COLLIER COUNTY, Fla. — You can’t miss Immokalee on Florida’s COVID-19 dashboard. It’s shaded red, leading the state in coronavirus cases with 1,355 as of Thursday.
The agricultural community is just one of many across Florida taking a beating from the virus. Something Governor Ron DeSantis (R) pointed out last week.
“They’re finding these are overwhelmingly Hispanic workers and day laborers,” said Gov. DeSantis. “You know, some of these guys, they go to work in a school bus, and they’re all just packed there like sardines going across like Palm Beach County and some of these other places. All these opportunities to have this transmission.”
Dr. Tom Felke, the social work department chair at Florida Gulf Coast University says the governor’s statement wasn’t groundbreaking.
“Individuals in that community, they knew. They’ve always been aware that they are working in these substandard conditions,” he said. “That’s why we saw a lot of early calls to get hand washing stations, and sanitizing stations.”
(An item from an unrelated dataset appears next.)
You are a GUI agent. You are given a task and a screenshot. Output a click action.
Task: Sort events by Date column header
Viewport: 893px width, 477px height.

Felke says it’s the governor’s eference to ethnicity and his timing, coming after organizations asked the governor for help, that makes his comments a slap in the face to farmworkers.
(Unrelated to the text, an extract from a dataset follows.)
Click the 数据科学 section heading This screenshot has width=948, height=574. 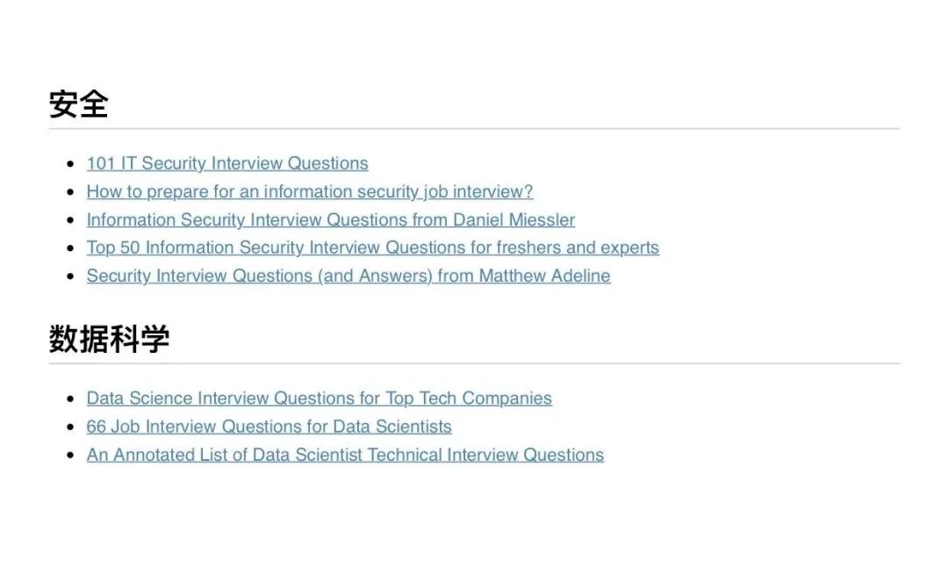coord(109,339)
“By using the language that he used and really kind of scapegoating these individuals who again in my opinion are providing an essential service,” said Felke.
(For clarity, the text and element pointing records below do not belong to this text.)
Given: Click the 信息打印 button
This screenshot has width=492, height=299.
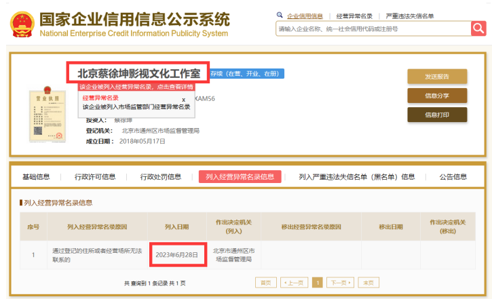Looking at the screenshot, I should click(x=436, y=115).
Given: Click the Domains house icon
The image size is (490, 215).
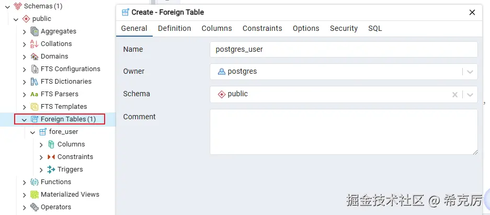Looking at the screenshot, I should [x=35, y=56].
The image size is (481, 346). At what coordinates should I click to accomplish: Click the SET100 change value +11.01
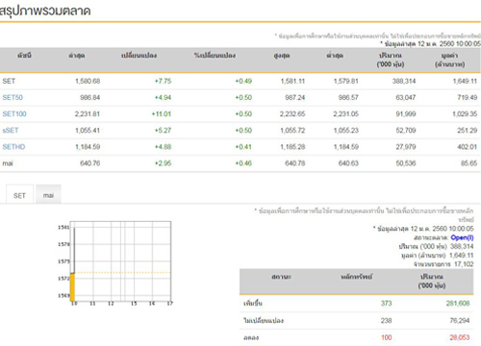point(162,113)
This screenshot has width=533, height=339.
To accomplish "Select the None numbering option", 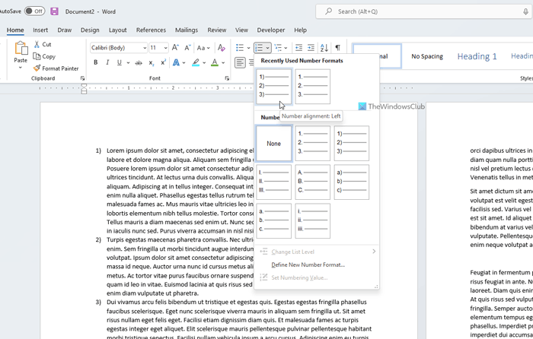I will click(274, 144).
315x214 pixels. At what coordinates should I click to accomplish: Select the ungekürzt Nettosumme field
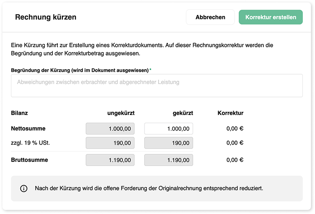(x=110, y=128)
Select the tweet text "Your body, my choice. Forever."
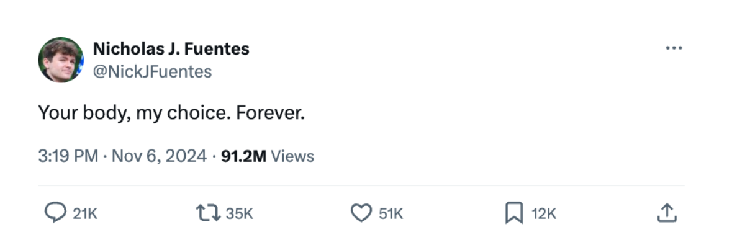The height and width of the screenshot is (245, 732). (171, 113)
The Migrant Service Providers, a coalition of South Florida organizations, shared these same sentiments in a public statement. They’re also calling for the governor to reinstate the Governor’s Advisory Council on Farmworker Affairs.
A partnership Felke says could benefit farmworkers, depending on who the governor allows on board.
“As long as they engage with organizations like the Coalition for Immokalee Workers, the Immokalee Grassroots Movement, and the farmworkers themselves,” he said.
He added it’s not too late to slow the spread of COVID-19 among farmers, but it’s going to take providing them with the proper resources to do it.